→ Quoted passage
========
A "binding contract"
[32] Three possibilities must be considered: first, that the statements conveyed a message about what the agreements said; second, that they conveyed some message about "legal enforceability"; and third, that they conveyed a message which was a mixture of elements drawn from the first two possible constructions of what was said. It is the first possibility that is decisive of these appeals: the statements conveyed to their intended audience what the parties to the framework agreements had done and said they had done.
[33] As has already been noted, ASIC's argument in this court hinged on the proposition that the impugned statements conveyed to their intended audience a view about the legal enforceability of the framework agreements. ASIC sought to describe what was conveyed as a matter of fact, submitting that "the words 'agreement' or 'binding agreement' convey that it is an agreement containing all of the essential elements that would constitute a contract under Australian law". While it is to be doubted that the proposition which ASIC identified is accurately, or at least sufficiently, described as a statement of "fact", it is ultimately unprofitable to attempt to classify the statement according to some taxonomy, no matter whether that taxonomy adopts as its relevant classes fact and opinion, fact and law, or some mixture of these classes. It is necessary instead to examine more closely and identify more precisely what it is that the impugned statements conveyed to their audience.
========
→ Entries
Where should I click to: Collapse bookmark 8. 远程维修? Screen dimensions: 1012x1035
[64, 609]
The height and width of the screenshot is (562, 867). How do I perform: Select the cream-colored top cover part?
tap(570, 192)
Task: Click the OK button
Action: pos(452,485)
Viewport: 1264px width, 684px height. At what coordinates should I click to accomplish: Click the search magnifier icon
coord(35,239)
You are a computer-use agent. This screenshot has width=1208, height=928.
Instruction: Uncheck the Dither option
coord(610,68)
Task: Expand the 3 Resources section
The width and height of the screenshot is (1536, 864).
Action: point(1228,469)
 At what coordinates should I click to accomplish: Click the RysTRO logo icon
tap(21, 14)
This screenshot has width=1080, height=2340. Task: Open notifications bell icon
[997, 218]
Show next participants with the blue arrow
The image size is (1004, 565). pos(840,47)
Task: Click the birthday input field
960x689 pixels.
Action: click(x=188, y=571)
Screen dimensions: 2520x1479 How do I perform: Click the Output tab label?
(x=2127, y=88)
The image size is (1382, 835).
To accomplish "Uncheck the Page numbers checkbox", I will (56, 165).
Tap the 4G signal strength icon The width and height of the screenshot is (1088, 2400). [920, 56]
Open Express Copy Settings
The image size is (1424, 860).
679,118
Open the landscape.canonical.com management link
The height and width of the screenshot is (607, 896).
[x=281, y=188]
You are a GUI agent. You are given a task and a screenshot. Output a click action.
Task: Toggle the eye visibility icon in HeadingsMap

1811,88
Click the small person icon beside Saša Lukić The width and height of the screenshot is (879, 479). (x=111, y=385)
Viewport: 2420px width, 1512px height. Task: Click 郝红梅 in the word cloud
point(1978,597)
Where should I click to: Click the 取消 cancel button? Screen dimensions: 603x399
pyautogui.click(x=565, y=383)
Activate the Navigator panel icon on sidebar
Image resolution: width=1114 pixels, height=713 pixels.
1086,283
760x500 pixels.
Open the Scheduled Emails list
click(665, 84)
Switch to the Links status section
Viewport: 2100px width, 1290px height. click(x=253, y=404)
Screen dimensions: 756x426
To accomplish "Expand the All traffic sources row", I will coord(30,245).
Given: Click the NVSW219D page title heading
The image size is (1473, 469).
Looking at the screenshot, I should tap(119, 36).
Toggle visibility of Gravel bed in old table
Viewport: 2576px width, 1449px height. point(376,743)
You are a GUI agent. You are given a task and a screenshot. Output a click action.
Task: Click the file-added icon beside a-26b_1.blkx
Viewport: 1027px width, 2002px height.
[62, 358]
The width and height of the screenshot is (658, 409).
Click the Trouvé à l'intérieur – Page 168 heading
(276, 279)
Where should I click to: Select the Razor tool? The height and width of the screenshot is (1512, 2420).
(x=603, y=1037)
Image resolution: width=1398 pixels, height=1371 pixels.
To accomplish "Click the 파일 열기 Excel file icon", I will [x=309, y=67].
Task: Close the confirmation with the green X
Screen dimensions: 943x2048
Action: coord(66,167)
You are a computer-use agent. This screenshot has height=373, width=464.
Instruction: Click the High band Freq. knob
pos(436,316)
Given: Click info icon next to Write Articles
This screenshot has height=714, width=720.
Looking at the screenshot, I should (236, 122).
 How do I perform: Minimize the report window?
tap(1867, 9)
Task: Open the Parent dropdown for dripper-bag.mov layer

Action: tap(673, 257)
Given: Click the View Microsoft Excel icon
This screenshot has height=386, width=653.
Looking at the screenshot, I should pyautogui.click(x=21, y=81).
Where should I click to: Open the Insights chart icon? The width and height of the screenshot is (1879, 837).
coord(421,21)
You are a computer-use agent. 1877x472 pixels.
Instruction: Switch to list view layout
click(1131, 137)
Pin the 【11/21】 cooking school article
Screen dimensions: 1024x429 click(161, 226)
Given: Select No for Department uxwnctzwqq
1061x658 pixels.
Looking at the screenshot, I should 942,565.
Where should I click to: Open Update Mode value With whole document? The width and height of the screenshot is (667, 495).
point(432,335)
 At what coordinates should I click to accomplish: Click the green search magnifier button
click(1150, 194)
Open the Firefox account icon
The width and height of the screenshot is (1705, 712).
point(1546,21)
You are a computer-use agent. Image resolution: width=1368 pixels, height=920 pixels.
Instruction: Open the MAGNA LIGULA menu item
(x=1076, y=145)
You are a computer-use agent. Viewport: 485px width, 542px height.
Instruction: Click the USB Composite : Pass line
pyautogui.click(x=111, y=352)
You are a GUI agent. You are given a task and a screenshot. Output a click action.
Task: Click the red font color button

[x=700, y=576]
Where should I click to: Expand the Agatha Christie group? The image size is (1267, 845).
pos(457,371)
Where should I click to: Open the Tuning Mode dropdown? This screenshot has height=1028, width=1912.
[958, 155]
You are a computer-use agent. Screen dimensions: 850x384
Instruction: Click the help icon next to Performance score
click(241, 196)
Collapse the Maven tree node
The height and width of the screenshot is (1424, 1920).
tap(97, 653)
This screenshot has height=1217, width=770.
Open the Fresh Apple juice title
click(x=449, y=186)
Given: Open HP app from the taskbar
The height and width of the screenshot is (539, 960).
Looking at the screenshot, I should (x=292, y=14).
========
→ Given instruction
Answer these questions on the "binding contract" excerpt:
(a) Which of the three possibilities does paragraph [32] call decisive of the appeals?
(b) According to paragraph [33], what did ASIC submit the words "agreement" or "binding agreement" convey?
(c) What does paragraph [33] say is necessary instead of classifying the statement by a taxonomy?

→ Reply to the task
(a) The first possibility: that the statements conveyed to their intended audience what the parties to the framework agreements had done and said they had done.
(b) That it is an agreement containing all of the essential elements that would constitute a contract under Australian law.
(c) To examine more closely and identify more precisely what the impugned statements conveyed to their audience.